* _WHAT NEEDS TO BE DONE_: Pictures do not belong in the copy. Write out exactly the lines from the one containing "This screenshot has width=980, height=497." through the end of the data.

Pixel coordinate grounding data
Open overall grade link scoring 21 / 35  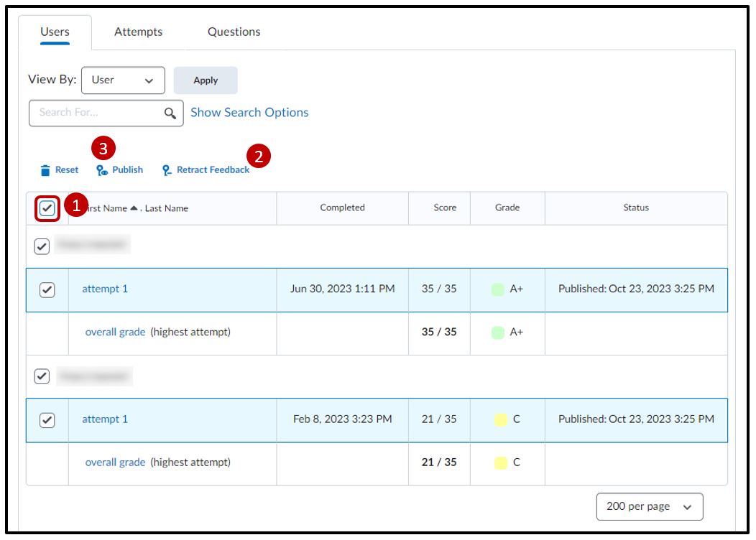click(x=115, y=462)
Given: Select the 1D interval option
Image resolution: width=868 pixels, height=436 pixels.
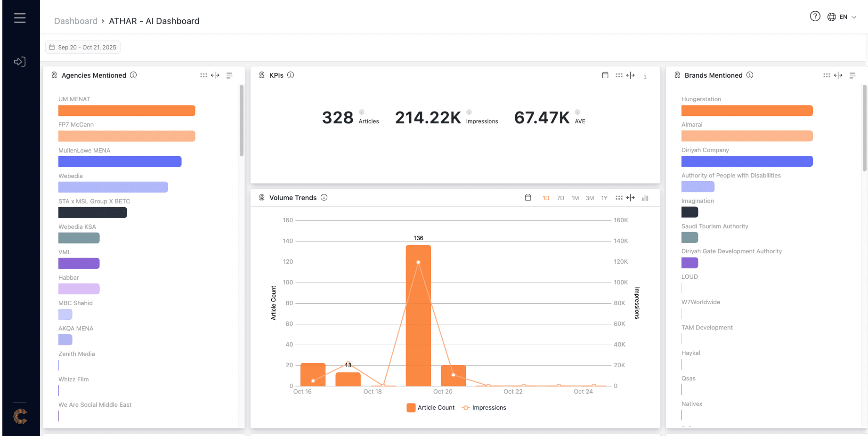Looking at the screenshot, I should 546,198.
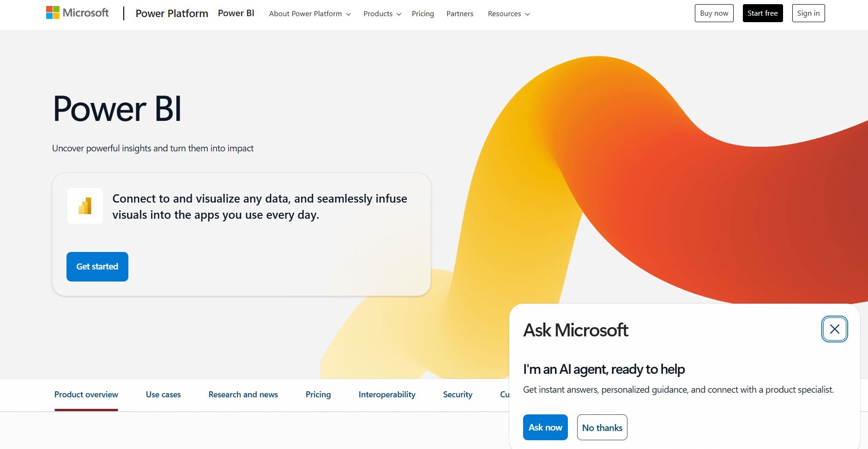
Task: Jump to the Interoperability section tab
Action: (387, 395)
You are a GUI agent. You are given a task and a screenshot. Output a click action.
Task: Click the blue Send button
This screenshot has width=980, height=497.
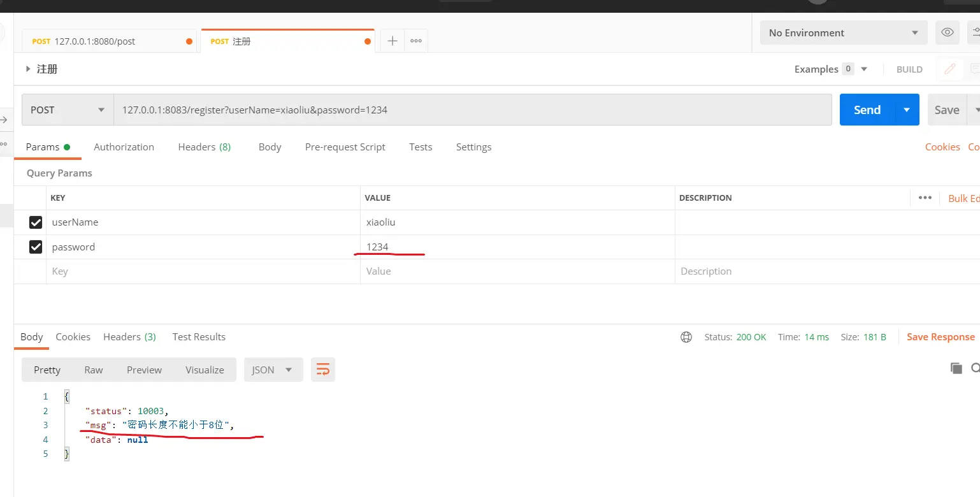pyautogui.click(x=867, y=110)
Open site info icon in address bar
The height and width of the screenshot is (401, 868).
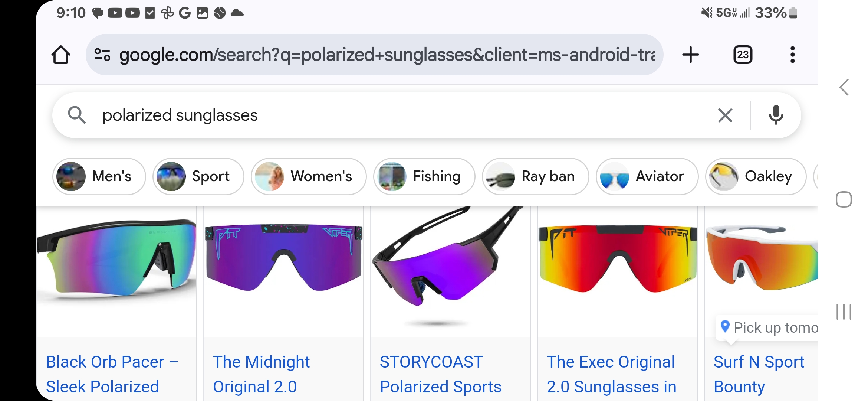(102, 55)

* _TASK ANSWER_:
This screenshot has width=980, height=497.
pyautogui.click(x=867, y=110)
Open site info icon in address bar
The height and width of the screenshot is (401, 868).
(102, 55)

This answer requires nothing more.